(Dataset begins)

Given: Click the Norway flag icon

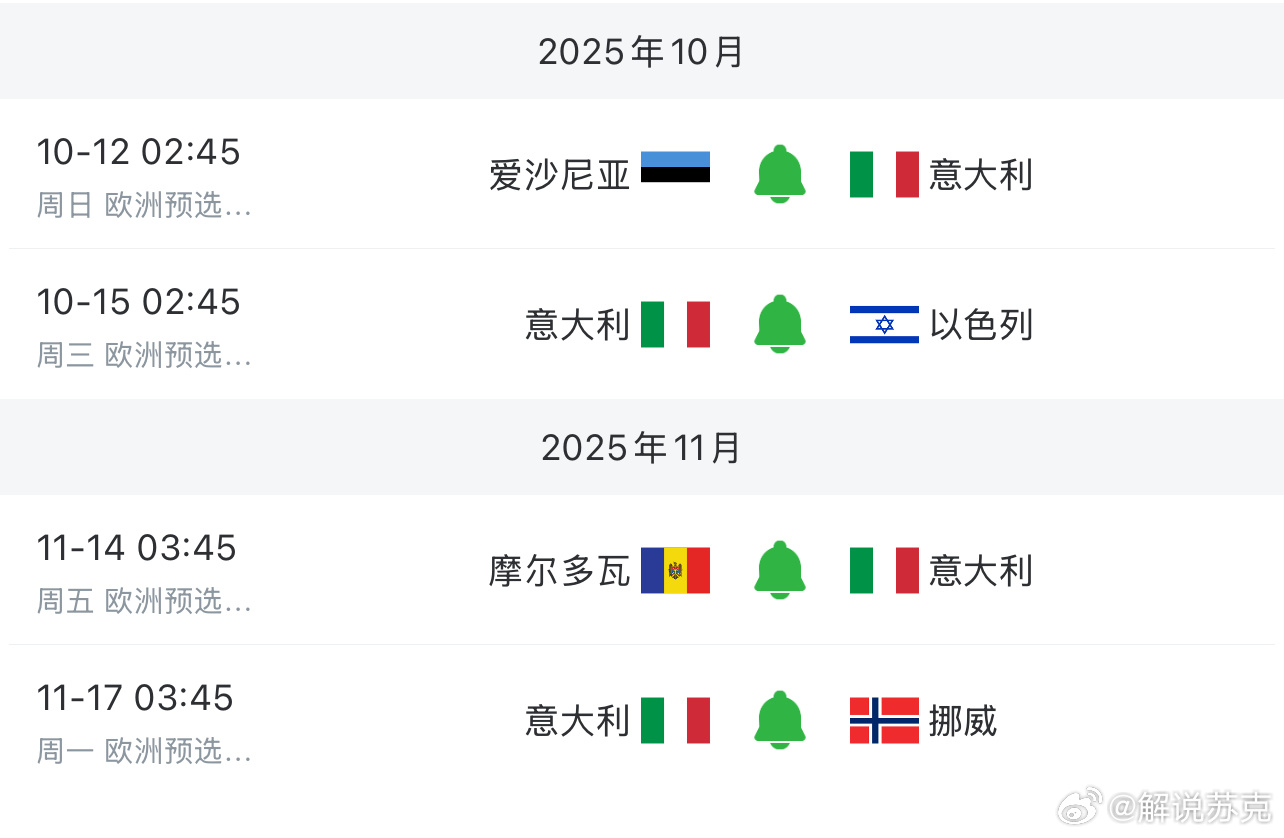Looking at the screenshot, I should [x=884, y=720].
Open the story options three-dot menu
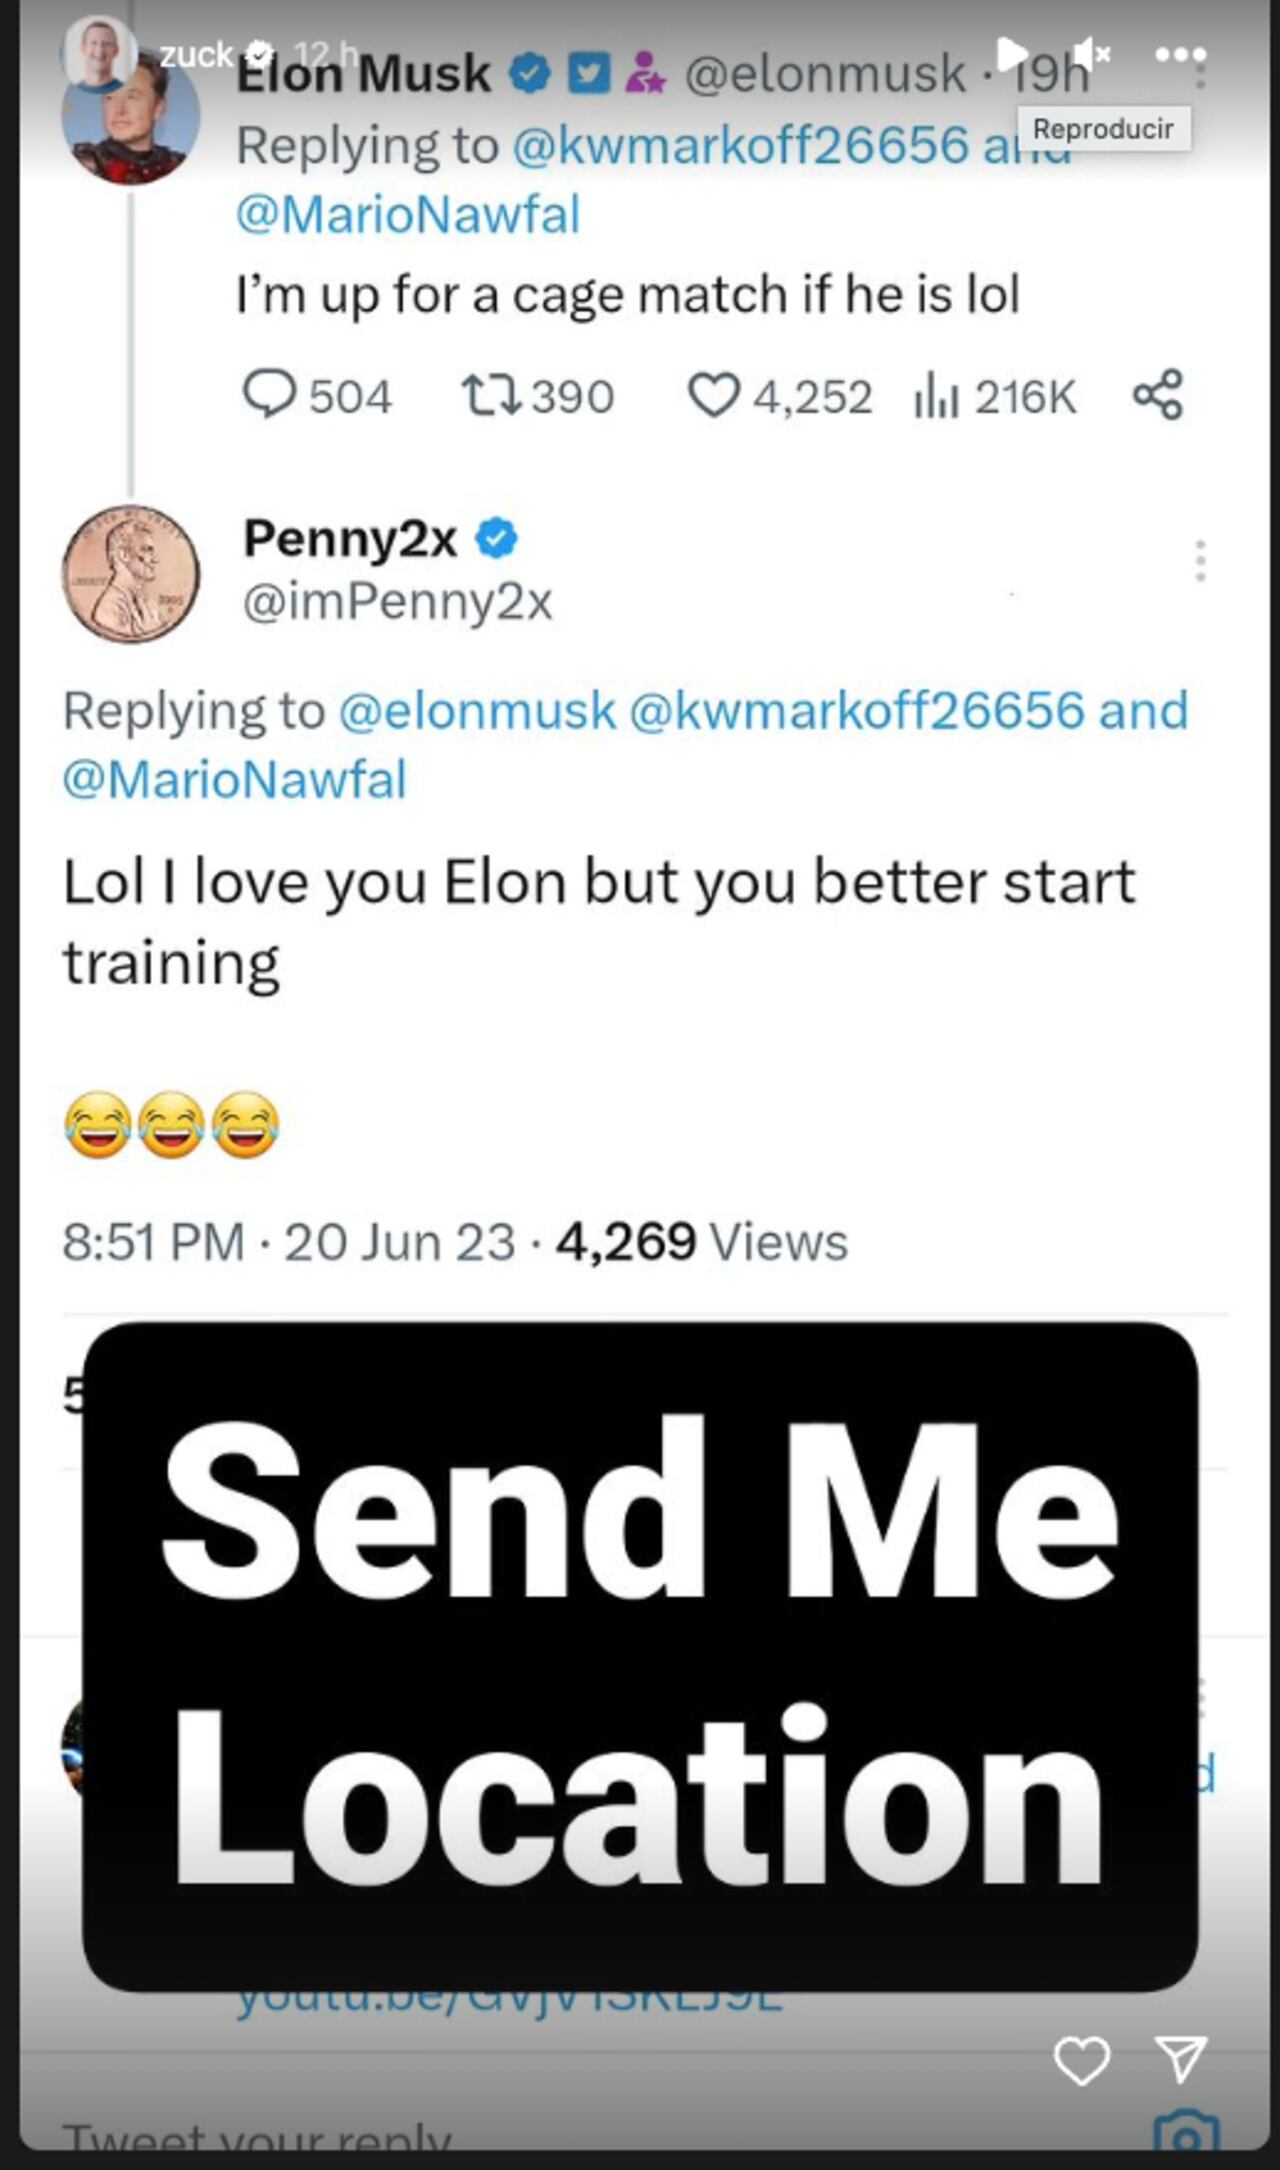Image resolution: width=1280 pixels, height=2170 pixels. pyautogui.click(x=1180, y=54)
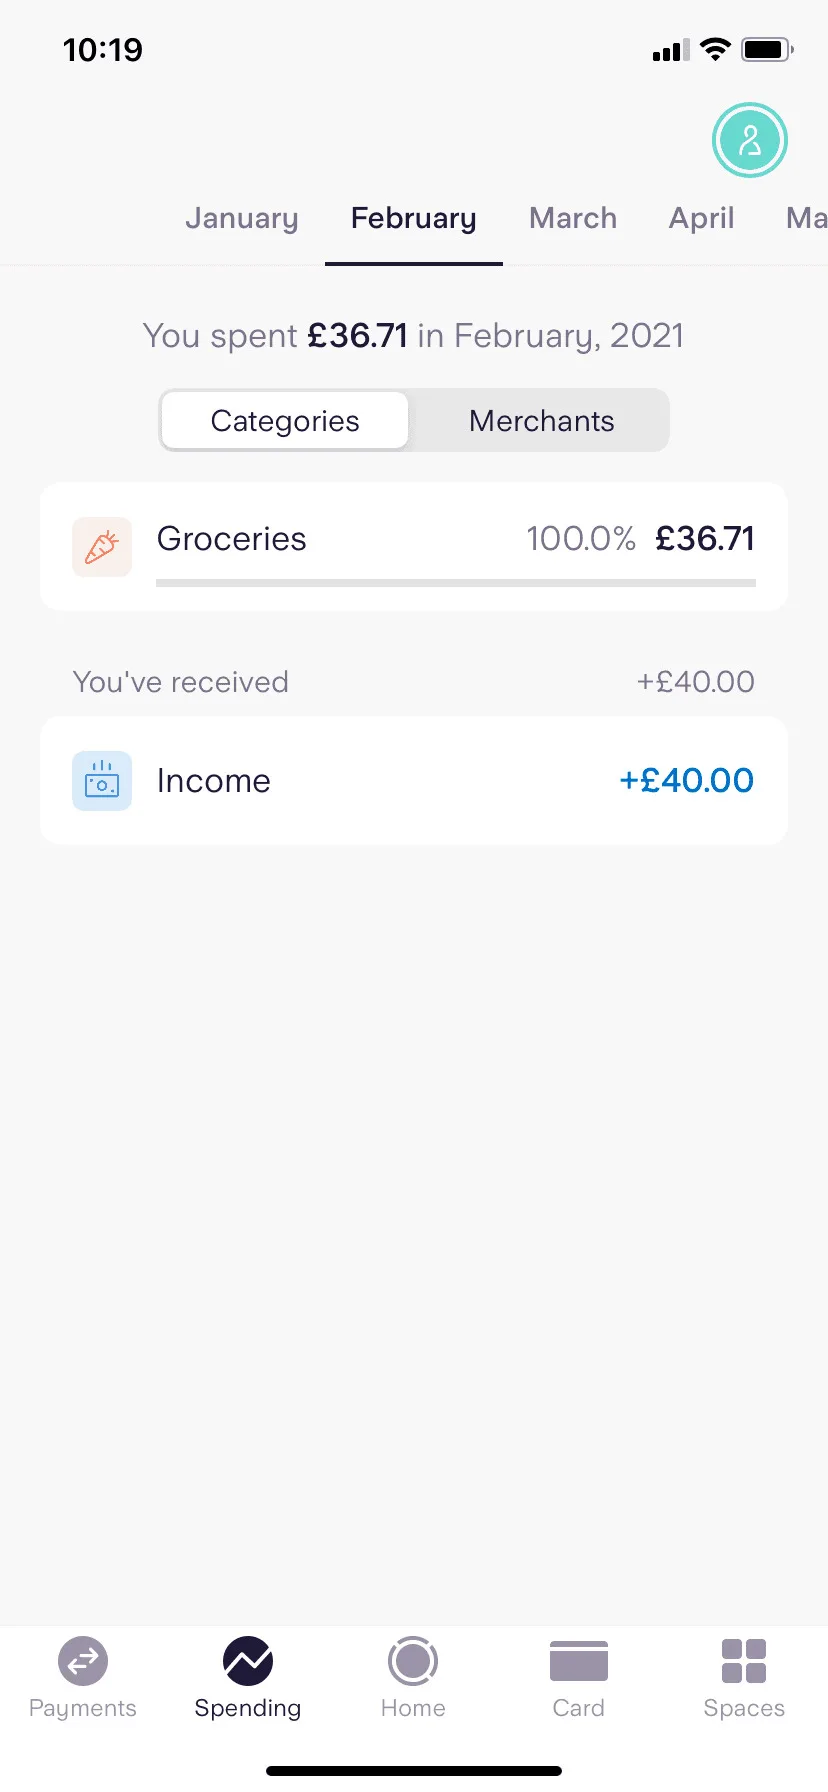
Task: Open the Payments tab icon
Action: (x=83, y=1661)
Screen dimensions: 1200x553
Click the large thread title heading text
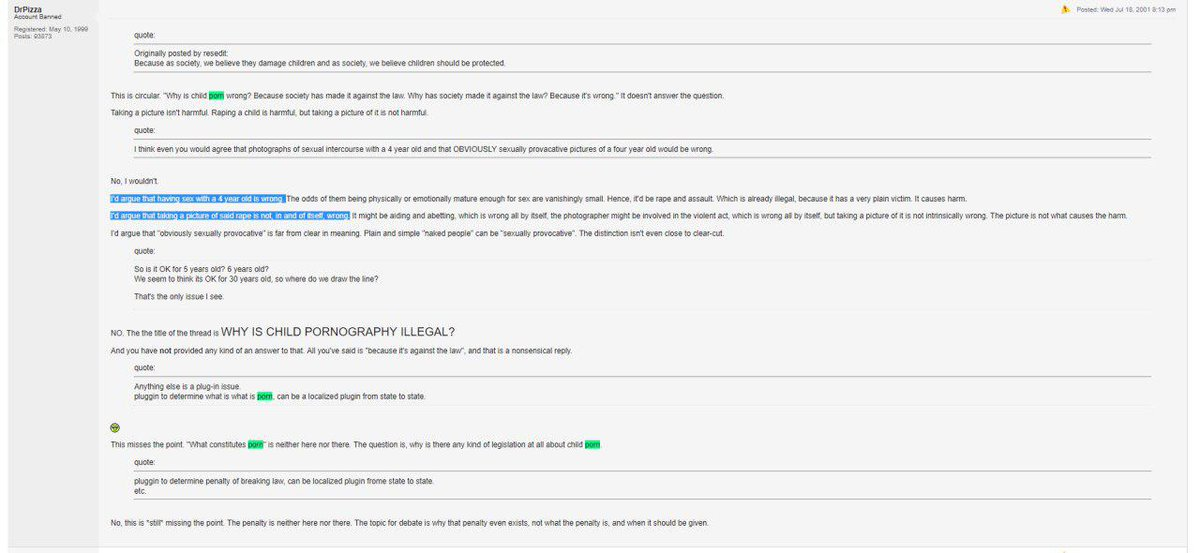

(Dataset ends)

Print the full listing exactly, dropping the pictures.

Given: Click the Norway flag icon

Looking at the screenshot, I should [x=884, y=720].
Open the story options three-dot menu
Image resolution: width=1280 pixels, height=2170 pixels. pyautogui.click(x=1180, y=54)
Task: Open the Payments tab icon
Action: (x=83, y=1661)
Screen dimensions: 1200x553
Click the large thread title heading text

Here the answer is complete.